Let’s create a basic model of life expectancy, predicted by GDP per capita, year, and population. But let’s start with just Asia
# keep only countries within the continent of Asia
mod1_df <- df %>%
filter(continent == "Asia")
mod1 <- lm(lifeExp ~ year + pop100k + gdp1000, data = mod1_df)
# can summarise our model with the summary function
summary(mod1)##
## Call:
## lm(formula = lifeExp ~ year + pop100k + gdp1000, data = mod1_df)
##
## Residuals:
## Min 1Q Median 3Q Max
## -26.1852 -5.2575 0.4857 5.0062 17.9753
##
## Coefficients:
## Estimate Std. Error t value Pr(>|t|)
## (Intercept) -7.833e+02 4.829e+01 -16.221 < 2e-16 ***
## year 4.251e-01 2.442e-02 17.404 < 2e-16 ***
## pop100k 4.228e-06 2.039e-04 0.021 0.983
## gdp1000 2.510e-01 3.011e-02 8.336 1.31e-15 ***
## ---
## Signif. codes: 0 '***' 0.001 '**' 0.01 '*' 0.05 '.' 0.1 ' ' 1
##
## Residual standard error: 8.232 on 392 degrees of freedom
## Multiple R-squared: 0.5222, Adjusted R-squared: 0.5186
## F-statistic: 142.8 on 3 and 392 DF, p-value: < 2.2e-16
We see that year and gdpPercap is significant. We should also check for normality of residuals, heteroscedasticity, etc… Which we can do by just calling the plot function on our model
qq looks somewhat normal, residuals vs fitted look all right, not a lot of leverage points… alright we’re not being too picky here.

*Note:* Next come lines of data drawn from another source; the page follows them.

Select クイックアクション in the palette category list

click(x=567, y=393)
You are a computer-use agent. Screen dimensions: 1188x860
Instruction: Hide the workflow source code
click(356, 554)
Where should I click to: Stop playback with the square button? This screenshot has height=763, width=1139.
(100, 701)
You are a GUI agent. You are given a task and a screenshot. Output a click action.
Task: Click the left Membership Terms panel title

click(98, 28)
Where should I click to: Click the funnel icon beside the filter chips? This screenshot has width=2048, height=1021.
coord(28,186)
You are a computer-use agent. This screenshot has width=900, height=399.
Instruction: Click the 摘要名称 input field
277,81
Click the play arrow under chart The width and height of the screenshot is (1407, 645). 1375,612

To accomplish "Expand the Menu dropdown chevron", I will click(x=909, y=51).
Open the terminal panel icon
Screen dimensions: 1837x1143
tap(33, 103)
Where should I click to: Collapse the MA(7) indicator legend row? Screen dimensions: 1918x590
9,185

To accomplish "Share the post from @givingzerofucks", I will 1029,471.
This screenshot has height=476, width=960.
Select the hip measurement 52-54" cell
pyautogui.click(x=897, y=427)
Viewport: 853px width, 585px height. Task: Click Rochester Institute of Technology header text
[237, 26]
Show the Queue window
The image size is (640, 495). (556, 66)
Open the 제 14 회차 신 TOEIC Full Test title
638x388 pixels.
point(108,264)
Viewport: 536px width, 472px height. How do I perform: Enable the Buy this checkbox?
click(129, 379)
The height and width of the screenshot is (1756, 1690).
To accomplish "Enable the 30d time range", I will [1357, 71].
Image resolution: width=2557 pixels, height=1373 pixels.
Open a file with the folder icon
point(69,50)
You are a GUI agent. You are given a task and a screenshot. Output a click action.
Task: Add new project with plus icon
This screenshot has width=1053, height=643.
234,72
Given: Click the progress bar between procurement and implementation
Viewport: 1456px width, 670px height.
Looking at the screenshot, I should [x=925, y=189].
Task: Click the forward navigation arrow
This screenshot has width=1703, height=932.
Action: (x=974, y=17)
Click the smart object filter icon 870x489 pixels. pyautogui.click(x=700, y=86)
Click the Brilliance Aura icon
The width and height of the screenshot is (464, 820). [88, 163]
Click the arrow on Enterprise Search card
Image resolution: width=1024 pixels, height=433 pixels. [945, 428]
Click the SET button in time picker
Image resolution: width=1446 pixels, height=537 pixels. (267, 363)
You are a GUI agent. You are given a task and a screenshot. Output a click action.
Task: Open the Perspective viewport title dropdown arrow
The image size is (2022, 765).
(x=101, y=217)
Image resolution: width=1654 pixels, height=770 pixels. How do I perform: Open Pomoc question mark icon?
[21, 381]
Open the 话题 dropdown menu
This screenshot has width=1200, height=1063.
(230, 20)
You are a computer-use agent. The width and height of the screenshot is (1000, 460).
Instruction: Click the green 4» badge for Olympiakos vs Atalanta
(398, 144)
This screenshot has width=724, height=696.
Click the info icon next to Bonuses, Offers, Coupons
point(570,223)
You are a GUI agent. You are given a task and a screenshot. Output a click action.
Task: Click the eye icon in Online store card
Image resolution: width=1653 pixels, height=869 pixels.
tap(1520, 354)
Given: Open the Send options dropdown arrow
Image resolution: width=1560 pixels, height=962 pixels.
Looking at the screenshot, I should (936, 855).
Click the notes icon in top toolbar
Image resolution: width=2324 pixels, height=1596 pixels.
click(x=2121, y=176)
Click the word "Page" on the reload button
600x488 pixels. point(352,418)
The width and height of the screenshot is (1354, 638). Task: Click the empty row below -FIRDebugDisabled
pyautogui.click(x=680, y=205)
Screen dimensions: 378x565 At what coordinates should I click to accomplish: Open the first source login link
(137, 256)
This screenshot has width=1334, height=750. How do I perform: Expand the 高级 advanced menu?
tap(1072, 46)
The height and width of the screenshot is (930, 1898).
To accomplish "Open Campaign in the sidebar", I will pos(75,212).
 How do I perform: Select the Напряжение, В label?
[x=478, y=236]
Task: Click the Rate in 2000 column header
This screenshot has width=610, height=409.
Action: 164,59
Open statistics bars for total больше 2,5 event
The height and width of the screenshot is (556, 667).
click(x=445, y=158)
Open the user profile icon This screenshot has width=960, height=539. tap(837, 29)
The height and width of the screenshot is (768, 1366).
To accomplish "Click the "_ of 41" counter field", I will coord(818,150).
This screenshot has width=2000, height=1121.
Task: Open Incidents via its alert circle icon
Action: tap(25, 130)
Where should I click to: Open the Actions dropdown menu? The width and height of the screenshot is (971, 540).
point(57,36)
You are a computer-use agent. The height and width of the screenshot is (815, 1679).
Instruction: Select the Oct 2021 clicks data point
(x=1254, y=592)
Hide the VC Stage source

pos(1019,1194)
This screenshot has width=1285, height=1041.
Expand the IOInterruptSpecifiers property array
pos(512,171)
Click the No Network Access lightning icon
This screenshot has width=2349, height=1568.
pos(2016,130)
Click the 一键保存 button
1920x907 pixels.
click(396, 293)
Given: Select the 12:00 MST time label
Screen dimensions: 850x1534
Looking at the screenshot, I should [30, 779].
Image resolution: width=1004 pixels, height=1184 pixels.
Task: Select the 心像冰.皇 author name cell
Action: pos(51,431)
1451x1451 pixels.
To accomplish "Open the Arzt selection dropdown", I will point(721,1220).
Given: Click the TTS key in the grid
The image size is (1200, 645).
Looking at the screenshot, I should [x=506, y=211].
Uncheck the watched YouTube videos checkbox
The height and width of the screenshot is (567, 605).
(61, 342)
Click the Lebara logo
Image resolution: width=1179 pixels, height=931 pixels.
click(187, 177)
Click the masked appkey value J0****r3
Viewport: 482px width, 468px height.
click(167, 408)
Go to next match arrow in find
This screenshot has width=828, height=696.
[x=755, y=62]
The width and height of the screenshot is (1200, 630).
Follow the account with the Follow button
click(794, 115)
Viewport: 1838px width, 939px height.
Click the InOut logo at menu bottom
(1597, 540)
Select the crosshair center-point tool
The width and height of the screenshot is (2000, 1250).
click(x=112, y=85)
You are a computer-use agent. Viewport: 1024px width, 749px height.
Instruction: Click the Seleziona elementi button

We can also look at component plus residual plots of our data to check linearity of our predictors with respect to the outcome (this is only useful for a multivariate linear model)
## Loading required package: carData
## Registered S3 methods overwritten by 'car':
## method from
## influence.merMod lme4
## cooks.distance.influence.merMod lme4
## dfbeta.influence.merMod lme4
## dfbetas.influence.merMod lme4
##
## Attaching package: 'car'
## The following object is masked from 'package:dplyr':
##
## recode
## The following object is masked from 'package:purrr':
##
## some
Here we can see that `gdpPercap is not necessarily linear, and population might stray from linear as well. We might want to amend this in our model. However population by itself wasn’t significant, so we’ll remove that from our model
mod2 <- lm(lifeExp ~ year + gdp1000 + I(gdp1000**2) + pop100k, data = mod1_df)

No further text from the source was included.